Mysql – Best Indexing Strategy for Query with Equality[A], Range[B], Group By[C], AND Order By[count(P)]

indexindex-tuningmariadbMySQLperformancequery-performance

I have a poorly performing query:

SELECT  user_id, count(item_id) as count
FROM table items 
WHERE category = 'magazine'
AND created_at > 1384754400
GROUP BY user_id
ORDER BY count(item_id) desc
LIMIT 100

Whats the optimal indexing strategy in order to optimize this query?

Table Details

500million records with the following structure / cardinalities:

  • PRIMARY KEY (item_id) – cardinality: 500 M
  • user_id – cardinality: ~ 25 M
  • category – cardinality: ~ 2.5 M
  • created_at – cardinality: ~ 150 M

Indexing:

  • I have individual indexes on each the user_id, category and created_at fields

I also have the following covering indexes:

  • (category, user_id) – this is the one the query optimizer defaults to when running explain
  • (category, created_at)
  • (category, created_at, user_id) – this is one I attempted to create in order to optimize this query, however, it doesn't seem to be working very well.

Best Answer

If you ONLY want to optimise for this query. This is the best index:

ALTER TABLE items ADD INDEX (category, created_at, user_id)

This optimises the value of the filters, which reduces the total amount of data you touch. By adding user_id, item_id at the end of the query, you make the index covering and it saves you a lookup into the primary index.

We can assume that item_id is NOT NULL (as it is the PRIMARY index).

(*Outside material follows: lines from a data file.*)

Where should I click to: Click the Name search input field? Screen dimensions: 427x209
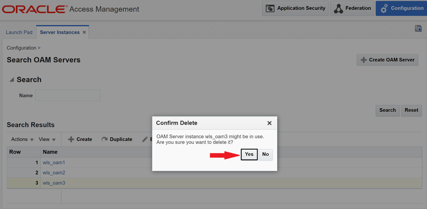68,96
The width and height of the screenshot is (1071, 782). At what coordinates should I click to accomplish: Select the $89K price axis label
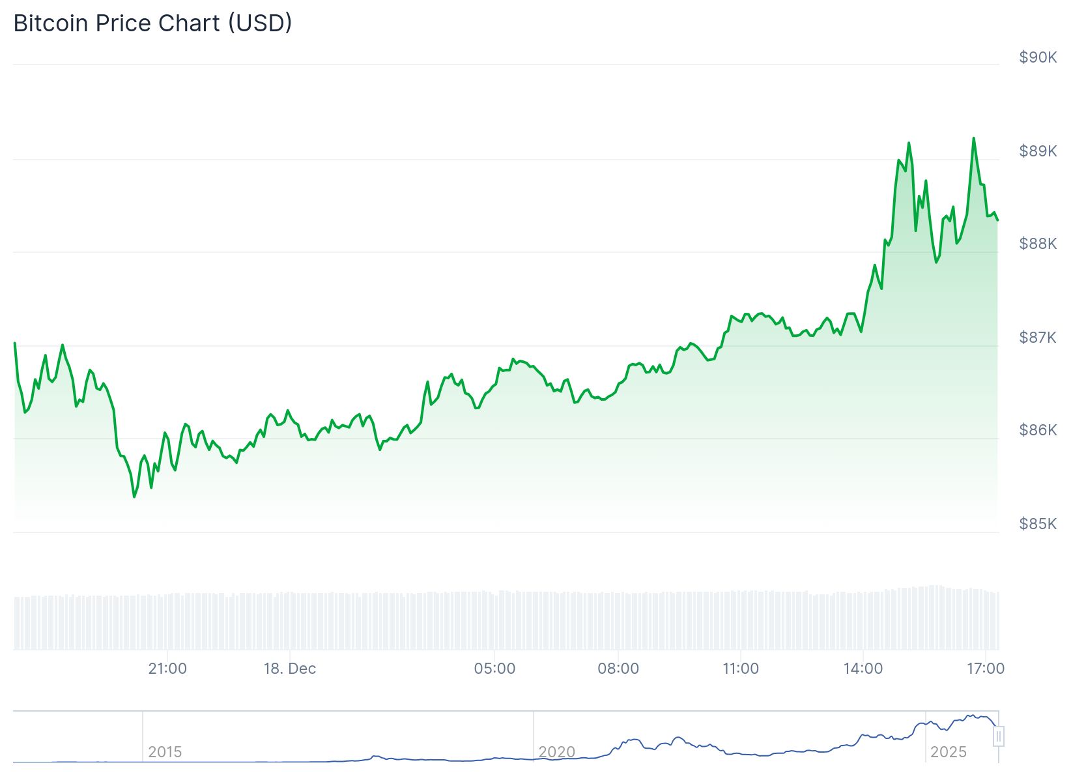click(x=1038, y=151)
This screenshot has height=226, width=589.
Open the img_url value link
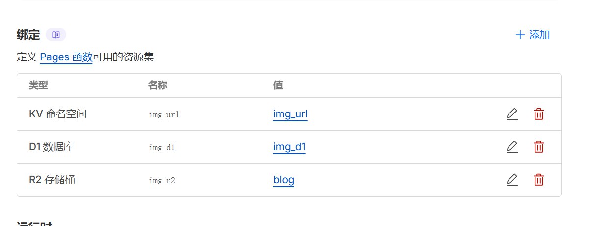290,114
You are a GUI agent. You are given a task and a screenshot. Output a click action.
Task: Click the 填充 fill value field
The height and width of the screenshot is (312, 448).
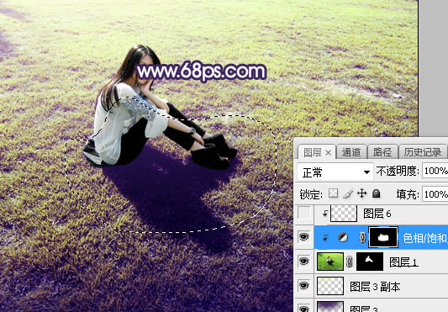pos(435,194)
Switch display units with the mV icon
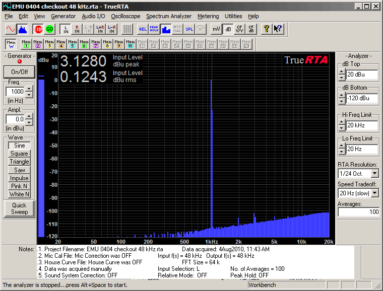The image size is (383, 291). click(216, 29)
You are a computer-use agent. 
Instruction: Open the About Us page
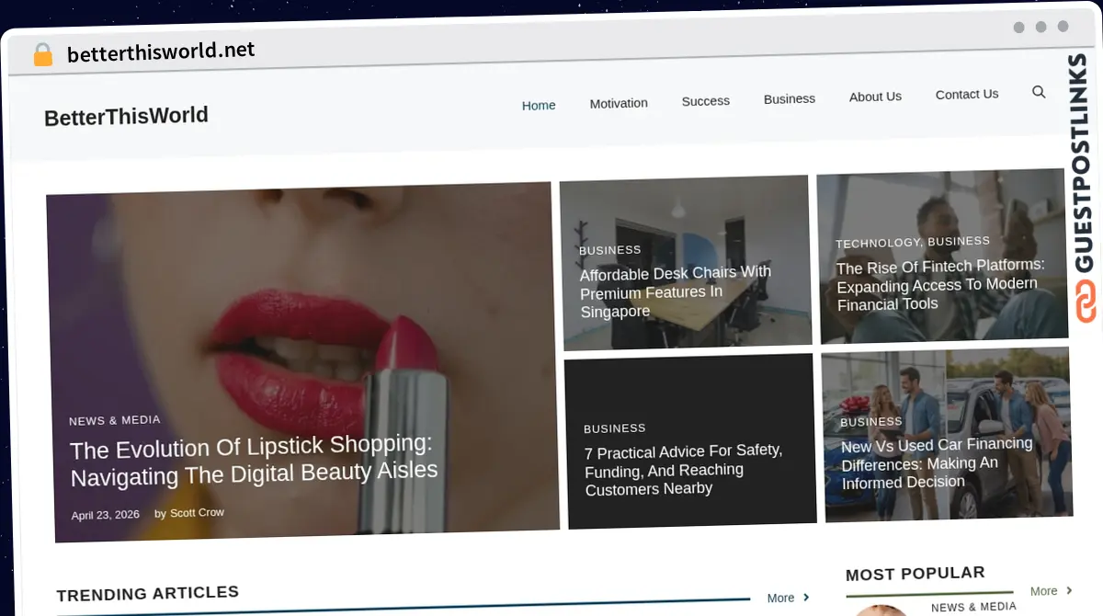click(x=875, y=97)
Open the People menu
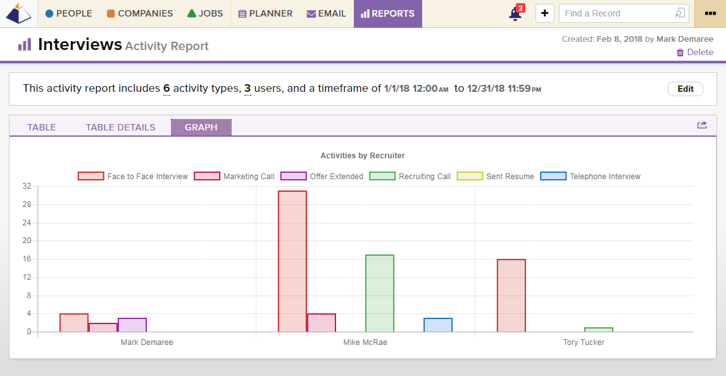This screenshot has height=376, width=726. pos(68,13)
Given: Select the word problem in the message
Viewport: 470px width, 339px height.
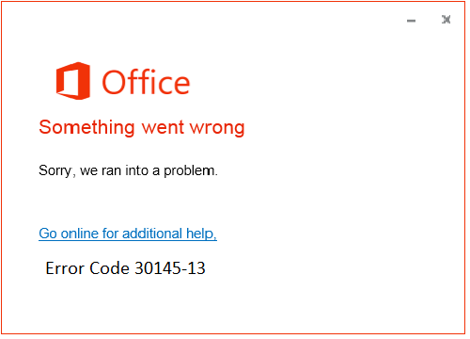Looking at the screenshot, I should coord(189,171).
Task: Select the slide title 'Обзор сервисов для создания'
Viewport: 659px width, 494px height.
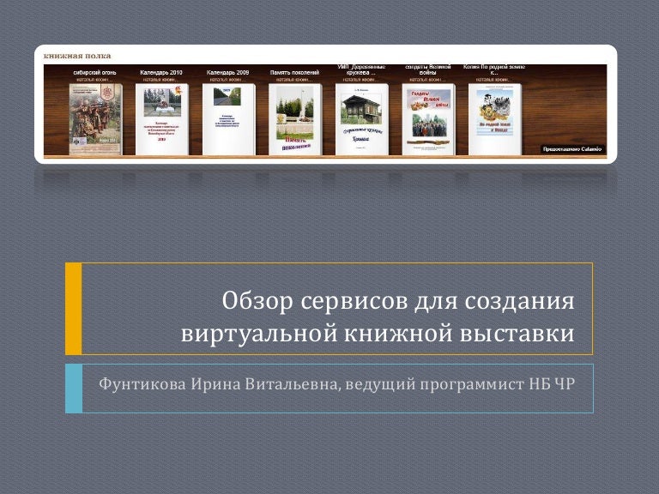Action: [x=397, y=301]
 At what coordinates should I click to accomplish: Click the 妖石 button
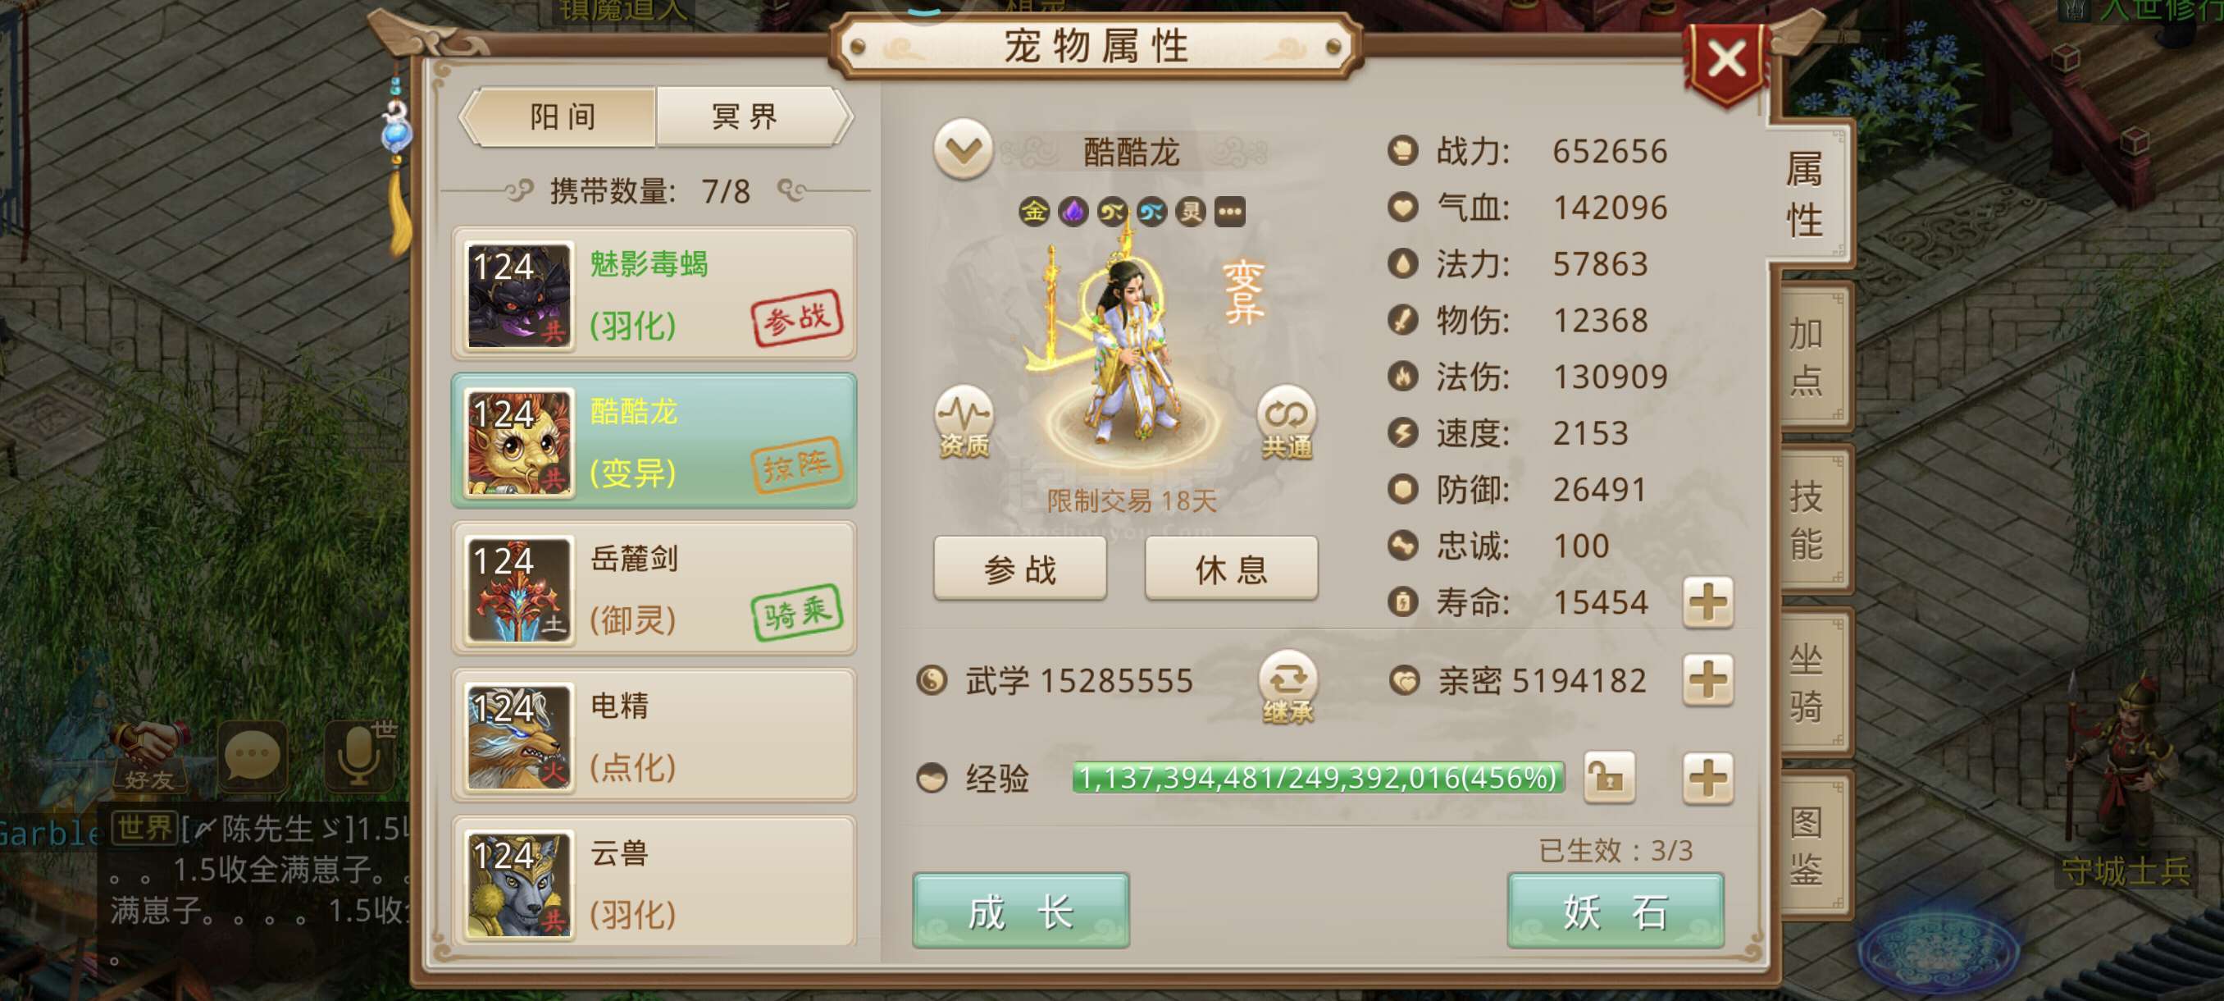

However, because the MySQL optimiser is pretty stupid, you may need to rewrite like this:

SELECT  user_id, SUM(count) AS count
FROM
(
  SELECT category, created_at, user_id, COUNT(*) as count
  FROM items
  WHERE category = 'magazine'
  AND created_at > 1384754400
  GROUP BY category, created_at, user_id
) AS d
GROUP BY user_id
ORDER BY count DESC
LIMIT 100